Le coupage des poils à la main était une opération très longue et très coûteuse; aussi a-t-elle fixé l'attention de la société d'encouragement pour l'industrie nationale qui en a fait un de ses sujets de prix, qui a été remporté en 1829, par M. Coffin.
Nous allons faire connaître la machine qu'il a inventée à ce sujet, ainsi que le rapport qui en a été fait à cette société par M. Molard.
Description d'une machine propre à couper le poil des peaux employées dans la chapellerie, inventée par M. COFFIN, ingénieur mécanicien à Boston, aux États-Unis d'Amérique.
Cette machine, qui a obtenu le prix de 1,000 fr., proposé par les sociétés d'encouragement pour l'industrie nationale, est composée d'un bâtis en bois ou en fer, A A' A", fig. 6, portant sur sa traverse supérieure A' un arbre horizontal en fer 1, entouré de lames tranchantes hélicoïdes en acier J, lesquelles tournent rapidement contre un couteau vertical fixe K, aussi en acier et bien tranchant.
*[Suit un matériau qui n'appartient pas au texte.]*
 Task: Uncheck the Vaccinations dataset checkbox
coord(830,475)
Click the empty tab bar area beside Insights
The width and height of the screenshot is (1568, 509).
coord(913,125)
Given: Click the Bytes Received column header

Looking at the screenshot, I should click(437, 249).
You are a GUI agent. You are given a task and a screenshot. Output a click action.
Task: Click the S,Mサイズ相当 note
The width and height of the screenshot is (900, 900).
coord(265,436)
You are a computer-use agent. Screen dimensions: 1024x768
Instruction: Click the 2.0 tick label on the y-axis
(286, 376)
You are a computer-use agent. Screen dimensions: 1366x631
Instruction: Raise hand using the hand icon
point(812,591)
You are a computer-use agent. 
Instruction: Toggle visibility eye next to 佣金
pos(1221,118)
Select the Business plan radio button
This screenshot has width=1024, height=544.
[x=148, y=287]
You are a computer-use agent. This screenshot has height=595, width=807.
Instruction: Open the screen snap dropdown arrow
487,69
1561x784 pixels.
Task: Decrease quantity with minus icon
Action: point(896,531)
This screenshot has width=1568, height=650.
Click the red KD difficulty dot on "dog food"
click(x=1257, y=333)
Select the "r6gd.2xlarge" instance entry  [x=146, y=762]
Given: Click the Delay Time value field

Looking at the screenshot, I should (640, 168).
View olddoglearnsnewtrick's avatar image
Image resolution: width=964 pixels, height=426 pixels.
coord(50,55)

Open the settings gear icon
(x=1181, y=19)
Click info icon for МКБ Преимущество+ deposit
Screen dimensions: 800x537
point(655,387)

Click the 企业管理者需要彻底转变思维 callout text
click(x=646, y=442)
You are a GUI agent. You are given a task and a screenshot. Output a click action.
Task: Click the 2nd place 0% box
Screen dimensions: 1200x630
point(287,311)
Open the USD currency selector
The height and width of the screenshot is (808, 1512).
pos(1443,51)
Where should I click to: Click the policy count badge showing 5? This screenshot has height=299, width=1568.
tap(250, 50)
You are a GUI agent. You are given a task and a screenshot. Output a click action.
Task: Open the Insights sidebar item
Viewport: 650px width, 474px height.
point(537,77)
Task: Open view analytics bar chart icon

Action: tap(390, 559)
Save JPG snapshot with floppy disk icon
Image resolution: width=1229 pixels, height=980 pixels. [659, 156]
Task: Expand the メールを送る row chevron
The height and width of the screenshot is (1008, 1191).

Les lames hélicoïdes sont disposées de manière à présenter au couteau une face oblique qui favorise l'effet de leur tranchant.
La peau, engagée entre deux tiges cylindriques en fer q, rétablies en avant du couteau k, est amenée successivement contre le tranchant des lames hélicoïdes par la rotation de ces tiges, opérée au moyen d'un engrenage n' o p, fig. 9, qui communique avec une poulie motrice L, tournant sur l'arbre I', en dehors du bâtis. Les tiges cylindriques ont un mouvement indépendant l'une de l'autre, afin de pouvoir employer diverses épaisseurs de peaux sans occasioner le dégrenage des roues dentées.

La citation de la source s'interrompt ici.